Darkness is often seen, notably in mystical theology, as the element of purification. Since Our Lady was perfectly pure, she was not in need of purification as we are. But analogously with Our Lord, who "learned obedience through what He suffered" and "was made perfect" (Hb 5:8), she went through the darkness of trial in a perfecting process of love; not in the sense of a purgation for sin but to practise a greater love. Like Our Lord, she is given opportunities or tests to prove her love. Thus, she is troubled 'in the dark,' at the Angel's strange announcement and seeks to dispel her unknowing. She loses the 12 year old Jesus in Jerusalem and seeks Him in anxiety of mind. Even when she finds Him in the Temple, obscurity persists.

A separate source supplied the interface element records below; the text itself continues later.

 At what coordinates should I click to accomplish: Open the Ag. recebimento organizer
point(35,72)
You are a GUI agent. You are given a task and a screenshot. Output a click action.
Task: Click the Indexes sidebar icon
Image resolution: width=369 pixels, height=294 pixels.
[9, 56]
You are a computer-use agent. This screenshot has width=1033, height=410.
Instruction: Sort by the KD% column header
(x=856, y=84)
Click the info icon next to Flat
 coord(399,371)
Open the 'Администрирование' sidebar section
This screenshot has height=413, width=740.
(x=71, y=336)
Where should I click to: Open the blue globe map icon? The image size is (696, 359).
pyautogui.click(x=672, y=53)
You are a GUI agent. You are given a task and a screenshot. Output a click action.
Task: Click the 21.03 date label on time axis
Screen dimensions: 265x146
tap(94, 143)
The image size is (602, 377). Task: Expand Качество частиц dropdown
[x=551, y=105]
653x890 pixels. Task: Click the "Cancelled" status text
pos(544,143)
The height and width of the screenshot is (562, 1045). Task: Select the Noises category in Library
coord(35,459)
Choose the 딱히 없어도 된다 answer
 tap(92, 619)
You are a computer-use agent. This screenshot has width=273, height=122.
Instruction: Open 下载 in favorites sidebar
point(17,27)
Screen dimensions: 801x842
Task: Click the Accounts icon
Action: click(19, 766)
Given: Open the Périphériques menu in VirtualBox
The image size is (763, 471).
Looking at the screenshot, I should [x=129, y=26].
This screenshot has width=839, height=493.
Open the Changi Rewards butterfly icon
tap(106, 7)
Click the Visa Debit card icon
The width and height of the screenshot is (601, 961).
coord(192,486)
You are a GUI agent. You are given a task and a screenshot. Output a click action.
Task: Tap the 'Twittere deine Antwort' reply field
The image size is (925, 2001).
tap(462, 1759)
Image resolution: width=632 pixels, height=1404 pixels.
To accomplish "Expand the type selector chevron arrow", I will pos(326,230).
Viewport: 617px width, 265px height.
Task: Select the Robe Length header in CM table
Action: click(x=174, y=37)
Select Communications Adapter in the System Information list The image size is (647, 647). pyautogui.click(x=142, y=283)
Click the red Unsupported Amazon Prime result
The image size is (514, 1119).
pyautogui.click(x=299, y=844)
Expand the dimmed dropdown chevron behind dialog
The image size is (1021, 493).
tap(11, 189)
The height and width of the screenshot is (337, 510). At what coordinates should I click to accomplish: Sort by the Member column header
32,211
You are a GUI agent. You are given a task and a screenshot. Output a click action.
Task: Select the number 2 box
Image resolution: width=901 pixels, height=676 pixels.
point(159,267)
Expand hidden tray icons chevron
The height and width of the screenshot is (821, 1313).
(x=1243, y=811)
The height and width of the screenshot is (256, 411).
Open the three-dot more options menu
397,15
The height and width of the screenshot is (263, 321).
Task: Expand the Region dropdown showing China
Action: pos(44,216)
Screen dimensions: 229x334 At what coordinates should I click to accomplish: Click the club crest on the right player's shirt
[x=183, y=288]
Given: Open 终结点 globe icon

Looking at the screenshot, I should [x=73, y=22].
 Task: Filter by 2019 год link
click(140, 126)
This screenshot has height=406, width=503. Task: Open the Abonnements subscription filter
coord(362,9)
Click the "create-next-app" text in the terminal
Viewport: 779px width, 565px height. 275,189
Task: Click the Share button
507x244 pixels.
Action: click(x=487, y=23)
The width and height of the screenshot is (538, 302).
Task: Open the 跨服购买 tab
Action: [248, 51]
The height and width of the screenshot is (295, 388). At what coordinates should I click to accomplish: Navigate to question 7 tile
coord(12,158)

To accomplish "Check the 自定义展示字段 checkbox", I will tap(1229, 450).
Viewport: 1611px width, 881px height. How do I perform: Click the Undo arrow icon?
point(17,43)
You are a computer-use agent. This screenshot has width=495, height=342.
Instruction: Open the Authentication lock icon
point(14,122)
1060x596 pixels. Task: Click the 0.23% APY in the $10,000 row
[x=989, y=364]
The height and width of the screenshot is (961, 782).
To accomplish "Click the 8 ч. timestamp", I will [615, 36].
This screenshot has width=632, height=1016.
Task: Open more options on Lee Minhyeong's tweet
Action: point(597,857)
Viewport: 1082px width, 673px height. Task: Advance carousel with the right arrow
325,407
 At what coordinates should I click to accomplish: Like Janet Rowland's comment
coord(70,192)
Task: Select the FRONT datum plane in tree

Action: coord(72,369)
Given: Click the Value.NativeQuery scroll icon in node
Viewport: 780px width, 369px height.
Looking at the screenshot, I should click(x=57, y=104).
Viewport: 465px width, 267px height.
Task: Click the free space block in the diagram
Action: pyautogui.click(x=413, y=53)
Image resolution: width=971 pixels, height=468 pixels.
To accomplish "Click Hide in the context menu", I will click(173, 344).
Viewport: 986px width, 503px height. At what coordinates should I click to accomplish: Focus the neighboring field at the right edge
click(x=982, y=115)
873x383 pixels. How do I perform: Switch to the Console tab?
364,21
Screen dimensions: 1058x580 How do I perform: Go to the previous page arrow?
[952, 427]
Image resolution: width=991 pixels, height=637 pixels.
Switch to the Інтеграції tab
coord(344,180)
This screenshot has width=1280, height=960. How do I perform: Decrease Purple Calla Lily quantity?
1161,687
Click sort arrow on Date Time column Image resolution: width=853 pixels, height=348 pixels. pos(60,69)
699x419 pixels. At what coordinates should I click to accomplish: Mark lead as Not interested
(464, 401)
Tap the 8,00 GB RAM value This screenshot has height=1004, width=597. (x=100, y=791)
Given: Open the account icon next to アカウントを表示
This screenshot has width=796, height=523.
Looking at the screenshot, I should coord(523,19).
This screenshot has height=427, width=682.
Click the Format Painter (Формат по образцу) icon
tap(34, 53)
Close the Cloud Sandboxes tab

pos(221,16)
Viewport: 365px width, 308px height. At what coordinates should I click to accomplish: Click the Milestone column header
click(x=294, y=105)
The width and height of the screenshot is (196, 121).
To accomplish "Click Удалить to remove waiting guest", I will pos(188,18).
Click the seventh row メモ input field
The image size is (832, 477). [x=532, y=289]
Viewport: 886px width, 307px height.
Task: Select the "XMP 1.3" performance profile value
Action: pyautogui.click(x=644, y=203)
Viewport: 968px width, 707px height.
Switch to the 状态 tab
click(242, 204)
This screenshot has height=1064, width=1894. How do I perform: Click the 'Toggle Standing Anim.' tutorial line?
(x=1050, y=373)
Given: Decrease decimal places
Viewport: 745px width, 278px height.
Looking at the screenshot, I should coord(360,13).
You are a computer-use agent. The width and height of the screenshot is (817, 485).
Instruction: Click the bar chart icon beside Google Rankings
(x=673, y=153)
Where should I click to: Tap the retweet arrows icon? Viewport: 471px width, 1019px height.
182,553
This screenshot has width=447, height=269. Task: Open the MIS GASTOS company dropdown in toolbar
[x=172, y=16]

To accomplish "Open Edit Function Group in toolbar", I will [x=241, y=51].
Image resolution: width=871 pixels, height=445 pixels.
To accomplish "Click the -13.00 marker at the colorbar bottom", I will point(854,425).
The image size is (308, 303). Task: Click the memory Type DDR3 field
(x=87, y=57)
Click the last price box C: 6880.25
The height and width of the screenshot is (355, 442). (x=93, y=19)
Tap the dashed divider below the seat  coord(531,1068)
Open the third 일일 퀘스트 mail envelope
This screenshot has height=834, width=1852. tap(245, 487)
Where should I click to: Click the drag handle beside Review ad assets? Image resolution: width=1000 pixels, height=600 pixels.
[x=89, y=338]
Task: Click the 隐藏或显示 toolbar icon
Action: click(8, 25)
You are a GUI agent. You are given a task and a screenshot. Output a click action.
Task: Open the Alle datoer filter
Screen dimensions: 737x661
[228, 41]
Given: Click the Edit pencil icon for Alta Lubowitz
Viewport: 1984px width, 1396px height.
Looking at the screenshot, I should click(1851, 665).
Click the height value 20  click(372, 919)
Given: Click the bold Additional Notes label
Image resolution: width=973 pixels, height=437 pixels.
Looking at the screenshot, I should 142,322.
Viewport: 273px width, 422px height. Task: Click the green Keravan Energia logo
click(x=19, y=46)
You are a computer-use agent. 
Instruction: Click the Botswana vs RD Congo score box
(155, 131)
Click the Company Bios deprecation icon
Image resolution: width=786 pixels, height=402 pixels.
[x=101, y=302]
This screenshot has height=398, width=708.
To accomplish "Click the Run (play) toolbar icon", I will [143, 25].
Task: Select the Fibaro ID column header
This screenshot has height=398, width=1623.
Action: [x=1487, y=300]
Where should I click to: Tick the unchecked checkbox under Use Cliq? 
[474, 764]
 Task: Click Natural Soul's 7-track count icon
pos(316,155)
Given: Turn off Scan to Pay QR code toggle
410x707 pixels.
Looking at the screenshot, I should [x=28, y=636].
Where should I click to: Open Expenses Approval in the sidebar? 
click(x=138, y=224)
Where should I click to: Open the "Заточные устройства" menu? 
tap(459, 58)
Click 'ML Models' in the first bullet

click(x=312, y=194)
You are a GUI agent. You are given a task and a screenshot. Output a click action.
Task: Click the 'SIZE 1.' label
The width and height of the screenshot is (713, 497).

As she stands at the foot of the Cross, "it was now about the sixth hour and there was darkness over the whole land until the ninth hour, while the Sun's light failed." (Lk 22:24) This material darkness she shares with Jesus; the light that shone out at creation seems to be engulfed again by chaos; the Light of the world appears to be extinguished like a lamp on a candelabra (cf Asterius). Some have seen in this darkness a new creation, as prophesied in Is 60:2. "Behold, darkness shall cover the earth and thick darkness the peoples, but the Lord shall rise upon you and his glory will be seen upon you." The Mother is present at this new creation and this new rising.

This lends her, too, an aura of mystery. She is an enigma to us. St Ephrem calls her case "beyond comprehension". In the lesson from St Epiphanius she is liber incomprehensus, book not understood. Christ, too, is compared to a book by an anonymous author, who says that it is more easily read by night than by day. We might take this to mean that the conceptual, the intellectual, has to give way before an experience of divine transcendence. Similarly, Mary's unique role as Mother of God and Mother of the Church is beyond our natural comprehension; it belongs to the order of faith and shares in the darkness of faith.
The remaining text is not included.